Memory Failing Former Khmer Rouge Leader

Former top Khmer Rouge leader Ieng Sary, 72, said he is having trouble completing the writing of his autobiography, which he plans to have published posthumously.

“I am doing it, but I can’t re­member all the events because I am old,” the former Democratic Kampuchea foreign minister and deputy prime minister said in a recent phone interview. “My secretary is writing it.”

Ieng Sary, who lives freely in a lavish Phnom Penh villa, already has a publishing contract for the book, said his nephew, who asked not to be identified by name.

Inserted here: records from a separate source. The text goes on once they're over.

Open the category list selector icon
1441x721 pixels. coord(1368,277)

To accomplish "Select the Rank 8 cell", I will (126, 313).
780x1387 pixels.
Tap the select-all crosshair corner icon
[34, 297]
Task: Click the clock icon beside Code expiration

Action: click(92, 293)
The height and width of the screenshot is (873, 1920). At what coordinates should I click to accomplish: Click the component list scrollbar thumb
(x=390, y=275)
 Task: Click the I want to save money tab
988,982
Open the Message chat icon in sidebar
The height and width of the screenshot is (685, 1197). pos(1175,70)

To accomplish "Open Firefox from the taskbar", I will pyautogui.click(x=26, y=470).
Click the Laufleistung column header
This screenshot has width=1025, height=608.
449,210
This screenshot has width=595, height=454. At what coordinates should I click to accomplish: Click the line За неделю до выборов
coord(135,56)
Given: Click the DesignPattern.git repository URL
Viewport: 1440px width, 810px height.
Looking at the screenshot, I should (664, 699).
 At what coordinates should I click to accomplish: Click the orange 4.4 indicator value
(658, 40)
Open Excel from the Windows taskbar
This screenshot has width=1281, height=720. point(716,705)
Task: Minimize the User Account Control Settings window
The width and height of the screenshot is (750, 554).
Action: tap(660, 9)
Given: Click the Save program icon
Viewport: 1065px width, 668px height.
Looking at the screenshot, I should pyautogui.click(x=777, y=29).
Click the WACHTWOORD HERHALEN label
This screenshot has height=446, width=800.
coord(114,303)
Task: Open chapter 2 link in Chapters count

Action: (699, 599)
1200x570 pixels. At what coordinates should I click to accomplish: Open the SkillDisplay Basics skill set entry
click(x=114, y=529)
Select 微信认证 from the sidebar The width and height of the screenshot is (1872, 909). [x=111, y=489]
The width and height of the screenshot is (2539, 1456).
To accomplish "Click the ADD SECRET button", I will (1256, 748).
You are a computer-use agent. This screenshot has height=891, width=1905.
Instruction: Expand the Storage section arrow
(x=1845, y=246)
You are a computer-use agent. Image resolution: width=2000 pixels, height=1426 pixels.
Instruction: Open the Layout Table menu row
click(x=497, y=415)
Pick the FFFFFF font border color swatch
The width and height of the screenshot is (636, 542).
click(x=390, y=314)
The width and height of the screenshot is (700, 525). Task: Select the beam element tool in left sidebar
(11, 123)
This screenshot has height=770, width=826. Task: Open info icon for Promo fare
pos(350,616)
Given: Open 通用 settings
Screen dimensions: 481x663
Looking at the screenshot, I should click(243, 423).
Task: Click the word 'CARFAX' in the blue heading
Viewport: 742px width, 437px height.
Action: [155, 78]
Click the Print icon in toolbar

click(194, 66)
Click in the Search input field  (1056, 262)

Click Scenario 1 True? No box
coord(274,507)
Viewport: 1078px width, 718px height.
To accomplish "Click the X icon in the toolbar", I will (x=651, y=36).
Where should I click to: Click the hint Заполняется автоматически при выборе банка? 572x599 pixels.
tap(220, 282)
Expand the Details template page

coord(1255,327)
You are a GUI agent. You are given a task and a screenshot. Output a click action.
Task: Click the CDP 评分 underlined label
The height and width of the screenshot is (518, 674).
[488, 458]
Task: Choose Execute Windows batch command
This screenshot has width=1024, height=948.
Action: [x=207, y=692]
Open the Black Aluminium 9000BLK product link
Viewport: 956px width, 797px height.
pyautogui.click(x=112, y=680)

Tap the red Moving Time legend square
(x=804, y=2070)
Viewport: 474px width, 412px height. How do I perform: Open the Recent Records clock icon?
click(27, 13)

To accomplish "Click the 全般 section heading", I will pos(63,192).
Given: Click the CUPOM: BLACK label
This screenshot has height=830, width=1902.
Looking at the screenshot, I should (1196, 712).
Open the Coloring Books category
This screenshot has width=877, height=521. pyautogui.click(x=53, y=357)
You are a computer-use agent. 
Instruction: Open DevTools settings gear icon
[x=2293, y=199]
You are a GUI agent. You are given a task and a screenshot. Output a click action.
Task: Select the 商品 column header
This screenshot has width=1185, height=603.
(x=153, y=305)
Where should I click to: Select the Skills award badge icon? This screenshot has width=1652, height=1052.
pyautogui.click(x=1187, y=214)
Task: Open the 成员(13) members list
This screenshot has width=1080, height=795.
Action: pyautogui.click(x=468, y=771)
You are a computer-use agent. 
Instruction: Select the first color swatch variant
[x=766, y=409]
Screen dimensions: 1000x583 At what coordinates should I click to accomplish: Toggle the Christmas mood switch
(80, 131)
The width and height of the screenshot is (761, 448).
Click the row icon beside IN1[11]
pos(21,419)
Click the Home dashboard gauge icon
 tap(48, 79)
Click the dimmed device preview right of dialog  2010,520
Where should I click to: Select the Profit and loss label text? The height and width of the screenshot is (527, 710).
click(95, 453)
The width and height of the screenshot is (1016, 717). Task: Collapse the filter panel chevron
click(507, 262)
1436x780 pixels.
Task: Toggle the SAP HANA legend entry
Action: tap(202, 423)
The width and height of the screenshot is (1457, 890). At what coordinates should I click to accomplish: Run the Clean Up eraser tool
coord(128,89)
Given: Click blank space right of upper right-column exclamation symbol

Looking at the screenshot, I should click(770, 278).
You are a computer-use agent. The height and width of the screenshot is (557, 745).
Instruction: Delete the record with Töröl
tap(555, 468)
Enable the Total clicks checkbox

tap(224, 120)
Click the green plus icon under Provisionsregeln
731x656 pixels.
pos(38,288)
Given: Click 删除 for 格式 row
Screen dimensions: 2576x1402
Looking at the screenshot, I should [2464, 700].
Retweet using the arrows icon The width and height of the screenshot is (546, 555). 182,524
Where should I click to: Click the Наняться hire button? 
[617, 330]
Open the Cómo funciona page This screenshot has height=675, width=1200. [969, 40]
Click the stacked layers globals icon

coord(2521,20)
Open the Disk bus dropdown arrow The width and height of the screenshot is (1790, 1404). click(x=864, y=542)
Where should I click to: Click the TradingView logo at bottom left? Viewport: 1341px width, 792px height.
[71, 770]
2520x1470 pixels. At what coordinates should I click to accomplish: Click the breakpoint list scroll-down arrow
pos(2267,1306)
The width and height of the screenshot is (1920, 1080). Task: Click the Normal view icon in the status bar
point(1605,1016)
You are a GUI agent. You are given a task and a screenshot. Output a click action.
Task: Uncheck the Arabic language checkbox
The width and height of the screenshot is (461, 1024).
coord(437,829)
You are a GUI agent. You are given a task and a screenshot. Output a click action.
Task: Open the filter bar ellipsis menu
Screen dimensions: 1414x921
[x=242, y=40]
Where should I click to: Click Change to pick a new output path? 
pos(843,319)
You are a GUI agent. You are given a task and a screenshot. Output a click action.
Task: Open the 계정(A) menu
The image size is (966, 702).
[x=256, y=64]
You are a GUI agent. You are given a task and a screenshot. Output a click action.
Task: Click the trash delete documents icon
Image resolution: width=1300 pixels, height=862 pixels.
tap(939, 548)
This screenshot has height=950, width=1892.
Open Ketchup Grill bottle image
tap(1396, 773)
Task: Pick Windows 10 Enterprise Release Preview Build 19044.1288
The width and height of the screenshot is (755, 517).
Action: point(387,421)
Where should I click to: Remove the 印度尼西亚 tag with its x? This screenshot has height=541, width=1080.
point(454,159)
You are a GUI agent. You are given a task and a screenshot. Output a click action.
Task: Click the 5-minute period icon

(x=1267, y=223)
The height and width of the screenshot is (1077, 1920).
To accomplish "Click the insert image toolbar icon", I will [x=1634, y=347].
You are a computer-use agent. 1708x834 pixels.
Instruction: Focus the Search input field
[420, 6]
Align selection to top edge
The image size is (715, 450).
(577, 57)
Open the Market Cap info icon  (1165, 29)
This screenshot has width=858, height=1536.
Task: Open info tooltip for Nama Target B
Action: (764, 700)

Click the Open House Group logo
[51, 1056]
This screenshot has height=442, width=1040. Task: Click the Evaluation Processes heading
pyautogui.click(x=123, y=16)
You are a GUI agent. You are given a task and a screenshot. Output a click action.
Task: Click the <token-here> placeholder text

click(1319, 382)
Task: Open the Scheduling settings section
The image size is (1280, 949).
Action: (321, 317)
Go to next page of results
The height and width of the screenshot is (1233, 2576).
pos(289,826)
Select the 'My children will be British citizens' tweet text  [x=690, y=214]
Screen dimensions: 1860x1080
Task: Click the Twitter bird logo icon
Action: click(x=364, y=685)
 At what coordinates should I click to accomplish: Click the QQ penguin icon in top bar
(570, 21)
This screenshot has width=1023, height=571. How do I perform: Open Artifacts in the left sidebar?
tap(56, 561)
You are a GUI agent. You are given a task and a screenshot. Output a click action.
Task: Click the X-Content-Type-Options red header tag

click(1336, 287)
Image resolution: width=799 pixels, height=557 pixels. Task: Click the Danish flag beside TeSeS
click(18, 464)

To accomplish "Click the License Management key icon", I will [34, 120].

“But he won’t publish it while he is still alive,” the nephew said, because he doesn’t want to stir up trouble that might set back efforts toward national reconciliation. “It will be published when he dies.”

Ieng Sary, one of Pol Pot’s closest allies, was sentenced to death in absentia in a 1979 Vietnamese-sponsored trial in Phnom Penh after Vietnamese troops overthrew the Khmer Rouge and oc­cupied the country. Ieng Sary lived a shadowy existence in Pailin until defecting to the government and receiving a royal amnesty in 1996.

Now old and increasingly frail, he has devoted himself to his last work, his autobiography, to tell his side of the traumatic events that scarred Cambodia and caused the deaths of more than one million people. He has repeatedly denied any responsibility for the atrocities committed under the Khmer Rouge regime.

“He can remember some of what he was doing, but the main problem is that he cannot remember some dates and months and years,” the nephew said.